Disney liked the match too, and by his second year with the company Crawford was working in management. In his first five years with Disney, he held seven different jobs. He went on to manage Disney properties and had several thousand people working for him. Crawford was approached about working internationally for Disney, and became a critical part of the “world” in Disney’s universe.

Crawford went on to lead a business development team that engaged in negotiations with the government of China that led to the development of the Shanghai Disney Resort. He served as senior vice president and general manager of that property and president of the Walt Disney Holding Company in Shanghai. His 24-year run with Disney came to a close as the result of a late night call from an executive search firm that was looking for a new president to lead a growing and expanding company in Asia, and that brought Crawford to Four Seasons.

“It was a big move and it shocked quite a few people at Disney, but I had flirted with the notion of working with another company, and I guess we’re very fortunate that my wife and I both have this adventurous attitude,” Crawford said. “I’d be lying if I said that the first time I moved overseas I wasn’t nervous, because I’m a guy who grew up in a town of 7,000 people, but I’ve looked at these moves as just great growth opportunities, from a professional development standpoint.”

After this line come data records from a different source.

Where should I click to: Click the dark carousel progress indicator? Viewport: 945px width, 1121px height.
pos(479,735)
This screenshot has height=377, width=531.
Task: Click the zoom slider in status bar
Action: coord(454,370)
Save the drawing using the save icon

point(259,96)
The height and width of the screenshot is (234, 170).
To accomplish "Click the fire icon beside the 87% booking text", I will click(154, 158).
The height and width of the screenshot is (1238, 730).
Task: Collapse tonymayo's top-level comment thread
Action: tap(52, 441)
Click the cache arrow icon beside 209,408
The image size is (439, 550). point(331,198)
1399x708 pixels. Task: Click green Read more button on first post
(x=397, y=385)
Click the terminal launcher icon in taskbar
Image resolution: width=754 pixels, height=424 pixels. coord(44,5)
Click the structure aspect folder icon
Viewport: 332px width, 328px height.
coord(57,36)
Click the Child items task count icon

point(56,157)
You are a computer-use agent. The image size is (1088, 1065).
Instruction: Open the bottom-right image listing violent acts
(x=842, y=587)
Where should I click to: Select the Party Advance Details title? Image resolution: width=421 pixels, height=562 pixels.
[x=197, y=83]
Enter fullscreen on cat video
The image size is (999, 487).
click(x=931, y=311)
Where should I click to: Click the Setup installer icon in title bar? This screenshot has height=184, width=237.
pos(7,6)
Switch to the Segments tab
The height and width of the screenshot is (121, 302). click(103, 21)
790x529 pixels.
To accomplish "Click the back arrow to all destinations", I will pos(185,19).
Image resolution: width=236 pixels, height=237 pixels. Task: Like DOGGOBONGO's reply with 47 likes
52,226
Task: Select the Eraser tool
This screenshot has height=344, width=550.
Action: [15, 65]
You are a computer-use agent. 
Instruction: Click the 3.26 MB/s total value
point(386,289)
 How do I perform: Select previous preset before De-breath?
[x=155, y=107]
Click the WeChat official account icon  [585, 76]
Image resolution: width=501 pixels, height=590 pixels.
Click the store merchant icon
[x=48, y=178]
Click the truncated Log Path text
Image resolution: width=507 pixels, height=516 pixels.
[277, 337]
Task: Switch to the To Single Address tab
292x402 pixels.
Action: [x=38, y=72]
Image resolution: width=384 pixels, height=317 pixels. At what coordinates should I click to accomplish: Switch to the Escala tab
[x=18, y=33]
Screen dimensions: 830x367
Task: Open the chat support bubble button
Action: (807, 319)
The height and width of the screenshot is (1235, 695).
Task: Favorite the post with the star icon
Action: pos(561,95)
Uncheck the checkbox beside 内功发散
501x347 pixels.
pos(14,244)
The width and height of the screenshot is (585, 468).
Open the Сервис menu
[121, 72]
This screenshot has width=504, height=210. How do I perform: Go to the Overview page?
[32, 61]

When Crawford took the post in Singapore with Four Seasons in 2014, besides lauding Crawford’s extensive experience in business development, managing brands, creating new product and streamlining operations, Four Seasons President and CEO J. Allen Smith also called the BGSU graduate “an excellent cultural fit” due to Crawford’s extensive experience in Asia.

“You pick up things no matter where you live,” Crawford said. “And you can’t have an ego – you go in willing to learn. After nearly 25 years as a senior executive, I still need to be humble. I think leaders have a responsibility to the people that work for them to be good listeners.”

Crawford credits his days watching his father’s management style with creating part of the foundation of his own approach to leadership in business.

“I think you start off and build leadership skills from what you learn by observing others. When I worked in my father’s plant and watched him and the supervisors and managers there, I got a certain perspective, and then I learned things from the professors and academic advisors I had in school. You take bits and pieces from each experience and hold onto those, and over the years you develop your own style,” he said.

“For me, I think you walk into a job with your eyes and ears open, and follow the simple principle of treating people the way you want to be treated. That applies anywhere in life, and anywhere in the world.”